9/10
Są takie książki, po przeczytaniu których nie wiem co napisać, opowieści, których nie da się ubrać w słowa, bo nic nie odda emocji towarzyszących ich lekturze. Jedną z takich pozycji ja ta książka.
Émile to dwudziestosześcioletni chłopak, któremu zostały co najwyżej dwa lata życia. I on chce je przeżyć na własnych zasadach - nie przykuty do szpitalnego łóżka, nie stający się ciężarem dla rodziny, Postanawia zacząć w końcu żyć i wybiera się w wielką podróż kamperem. Zamieszcza ogłoszenie w Internecie, że szuka towarzysza i tak właśnie poznaje Joanne. Jadą bez konkretnego celu, włóczą się po urokliwych francuskich wioskach gdzieś u podnóży Pirenejów, poznają ciekawych ludzi i siebie nawzajem. Jednak Émile czuję się coraz gorzej, choroba nie daje o sobie zapomnieć, przyspiesza. Joanna opiekuje się nim jak umie najlepiej, pozostaje z nim niemal do samego końca.

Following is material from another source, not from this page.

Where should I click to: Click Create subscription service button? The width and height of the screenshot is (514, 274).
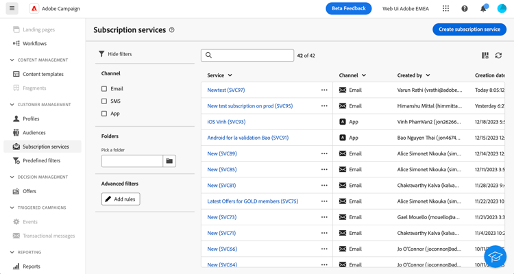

Autora snuje opowieść w sposób niespieszny, niemal leniwy. Na początku dialogi są bardzo ubogie, więcej przestrzeni poświęcone jest na przemyślenia Émila i opisy przyrody. Im bardziej chłopak znika, tym więcej miejsca zajmują wspomnienia Joanne.
Końcówka złamie serce niejednego czytelnika.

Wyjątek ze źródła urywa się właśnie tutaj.